Note that she had not read the book. It was excluded because Jones understood, somehow, that the book spoke at length about China. This must be contextualized together with Dave McCarty’s decision (seemingly alone) to invalidate votes for Chinese language work that appeared on recommended reading lists produced by the publisher Qidian and by the world’s largest science fiction magazine, Science Fiction World.

The ultimate result of this censorship was the systematic exclusion of Chinese and Chinese diaspora authors from the Hugo ballot, ultimately favoring many of the same fandom-proximate figures who have become Hugo perennials. It ended up with a remarkably white set of Hugo awards. Can we really suggest that a person with first-hand knowledge of Chinese censorship practices would respond by removing all the Chinese people from the ballot? So if this constitutes self-censorship (which depends on a narrow read of self-censorship as any form of censorship undertaken by a private party at the assumed behest of a state) what was the state who was being appeased? Because it seems like this censorship does more to reify the general American misconceptions of China than anything from within China. If we call this self-censorship then it’s as valid to say the censorious regime was the US State Department as it is to say it was the CCP. After all, many of these fantasies about China come, ultimately from there.

This is categorically not something that China would want. In fact a quick perusal of Chinese media reveals that about all that was of concern within China regarding Worldcon was the presence of Chinese authors. The wrap-up article in the China Daily contained a single line regarding the (English language) winner of Best Novel before devoting a paragraph to Hai Ya and then shorter writeups for every other Chinese national who won their category. Zhao Enzhe gets a significant quotation, saying, “I always recommend the style of Chinese ancient paintings, graceful and full of vitality,” and “ancient Chinese culture provides the best style for sci-fi and with my efforts, I hope I can bring more sci-fi artworks with Chinese philosophical thinking to foreign audiences.” South China Morning Post also published a glowing feature on Hai Ya. This should tell western audiences the direction of Chinese propaganda surrounding this event. Excluding Chinese nationals from the ballot was something explicitly contrary to these aims. Notably there is nothing published in Chinese state affiliated media subsequent to the revelation of the irregularities. But considering how the profiles of Hai Ya and Zhao Enzhe contained superlative statements regarding the significance and prestige of the Hugo awards I’d suspect that nobody in the Chinese propaganda apparatus is too happy with the western members of the concom right now.

All this is to say that if self-censorship is to be brought forward as affecting the concom’s aims and if we should tie this directly to the power of the state, per Palmer’s argument, we must interrogate which state’s power was being projected by ensuring the international audience that, even at an award ceremony held in China, American literature remained dominant.

**What needs to be done:** Write out, word for word, the section of the Hugo ballot passage above that opens with "All this is" and closes with "literature remained dominant.".

**Given material:**
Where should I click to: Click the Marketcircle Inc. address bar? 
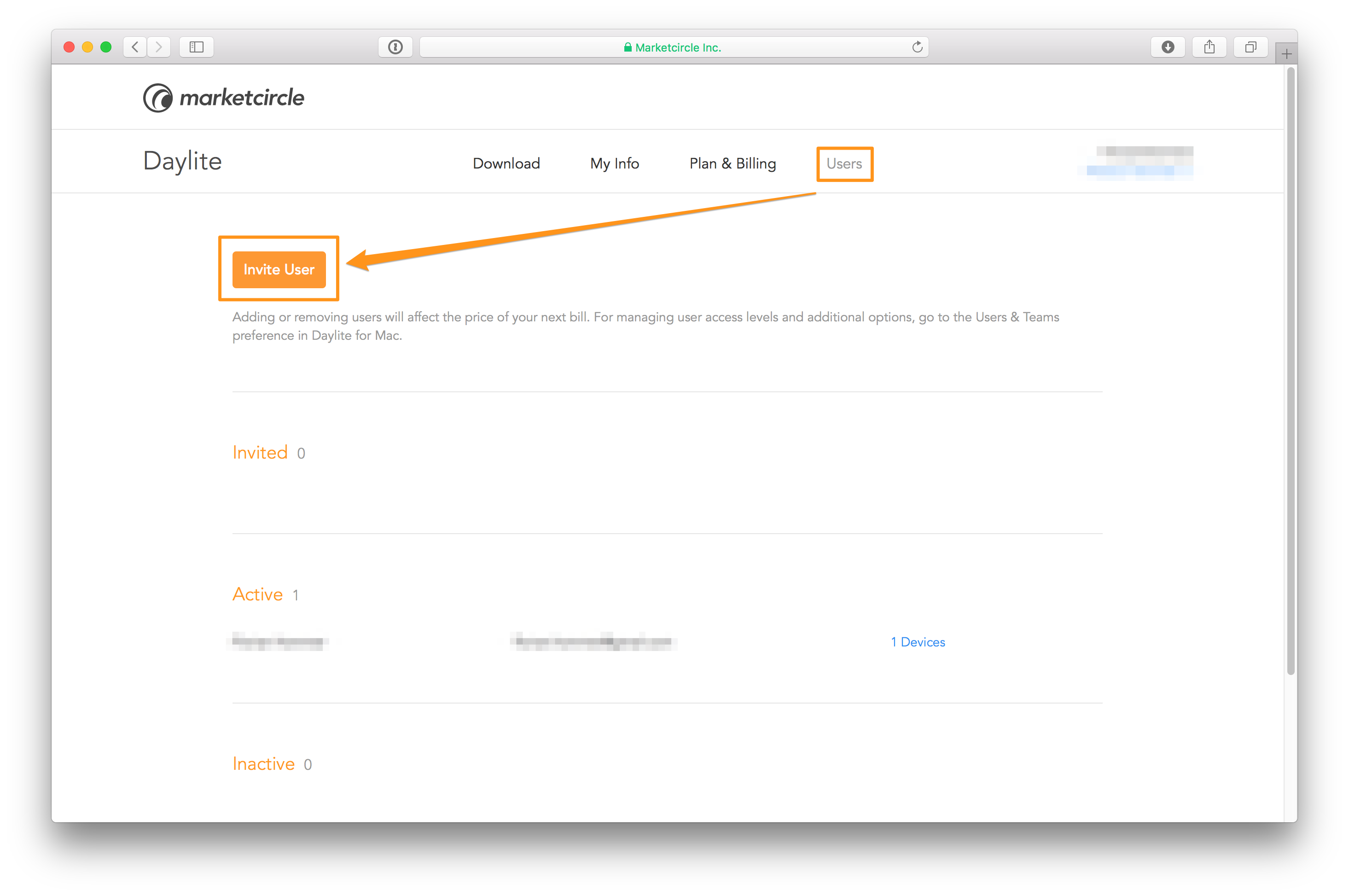tap(674, 47)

**Answer in full:**
All this is to say that if self-censorship is to be brought forward as affecting the concom’s aims and if we should tie this directly to the power of the state, per Palmer’s argument, we must interrogate which state’s power was being projected by ensuring the international audience that, even at an award ceremony held in China, American literature remained dominant.